Issues Facing the Japanese Economy in 2007

Prescription to Ease the Problem of Growing Inequality

KOBAYASHI Keiichiro
Fellow, RIETI

Weak recovery and widening gap in wages

The Japanese economy has been on a recovery path since February 2002. Japan is said to now be experiencing the longest growth period since the end of the war, surpassing the 57-month-long "Izanagi boom" from 1965 to 1970. However, the ongoing growth, at an annual rate of 2.4%, is extremely feeble compared to the 11% growth of the Izanagi boom. The government had been expected to finally declare an end to deflation in mid-2006 but such an announcement now apparently will not come before the end of the current fiscal year.

The biggest problem is the weakness of recovery in household consumption and wages. About a year ago, many economists predicted that wages would begin to rise in mid-2006, leading to a strong recovery in consumption. But wages have been slow to respond in spite of the continuing strong performance of Japanese companies.

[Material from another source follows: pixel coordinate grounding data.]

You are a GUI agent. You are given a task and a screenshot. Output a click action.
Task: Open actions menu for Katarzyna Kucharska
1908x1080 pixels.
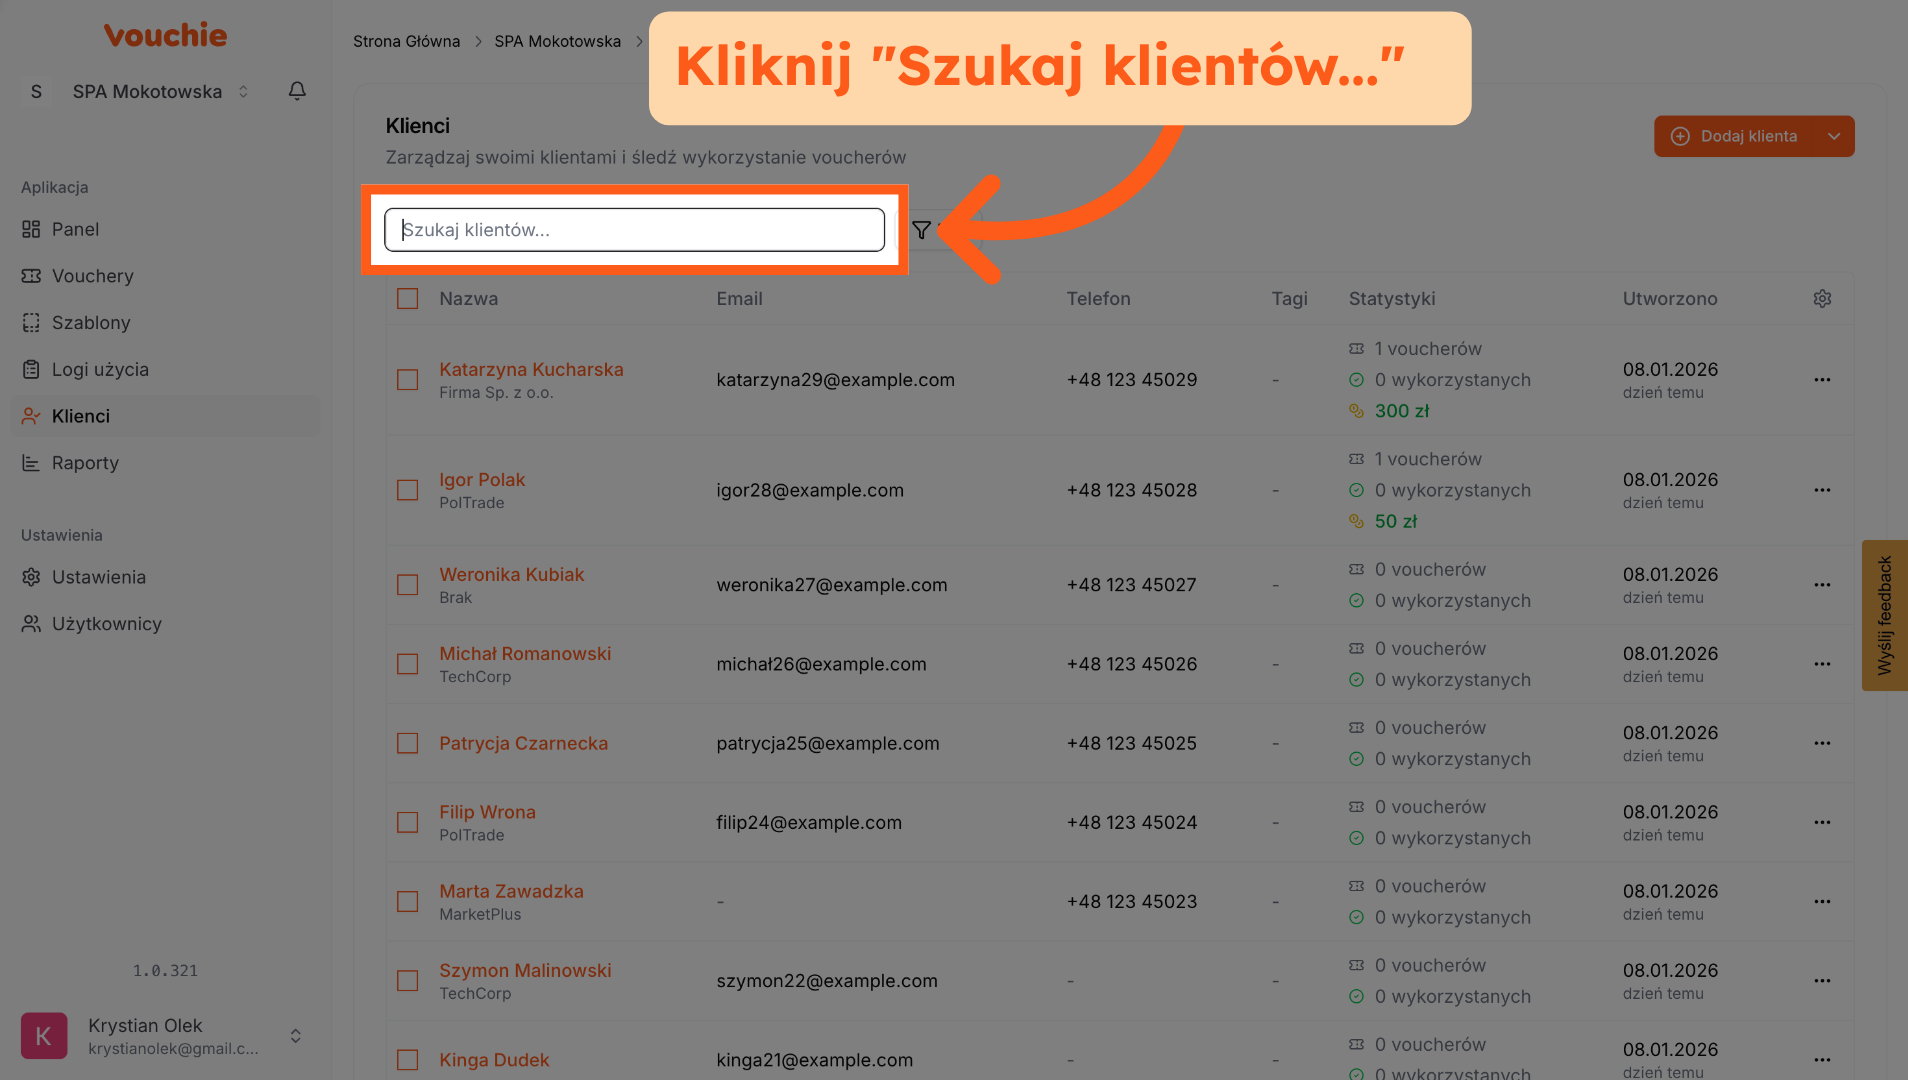(x=1822, y=380)
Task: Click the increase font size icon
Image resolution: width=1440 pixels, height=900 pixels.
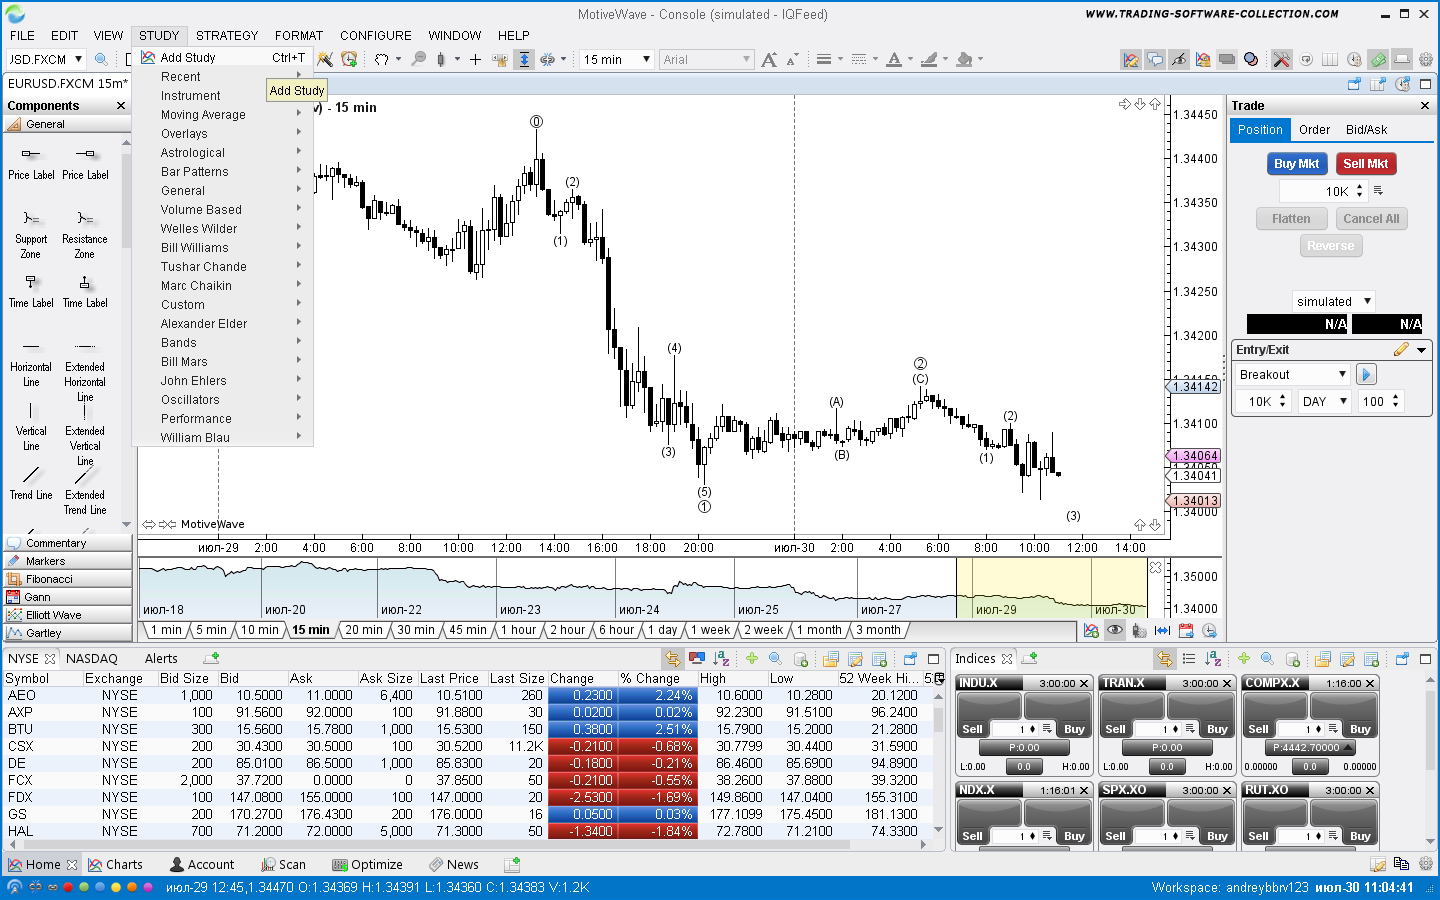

This seems to be attributable to structural changes in the corporate governance of Japanese companies as well as in the power relationships between labor and management. Amid the protracted slump that followed the bursting of the bubble economy, the number of non-regular workers began to rise rapidly in the late 1990s. Easing of restrictions on temporary staffing services was the major factor that prompted the changes. The deregulatory measure, however, was imperative at the time as Japanese companies were ailing and, without a shift toward non-regular employment, many of them would have gone bankrupt. In this regard, such employment certainly mitigated the impact of the slumping economy. This, however, has brought structural changes to the power relationships between labor and management, weakening the bargaining power of workers.

Another important factor is that the "main bank system," a governance mechanism based on long-term relationships between banks and their corporate customers, collapsed under the combined impact of the post-bubble slump and acute financial crisis of the late 1990s. When banks refused to extend new credit and rushed to recall loans during that critical period, Japanese companies learned their lesson and their faith in their main bank as an anchor in bad times has subsequently been lost. In the meantime, the power of shareholders has been substantially strengthened, whereby companies are facing growing pressure to pay dividends. As a result of all these changes, corporate mangers are increasingly inclined to keep ample liquidity on hand, instead of increasing wages, which enables them to future finance capital investments or pay out dividends to shareholders. These structural changes are likely to have caused a significant delay in the much-expected wage increase which, under ordinary circumstances, would have taken place at this stage of the economic cycle.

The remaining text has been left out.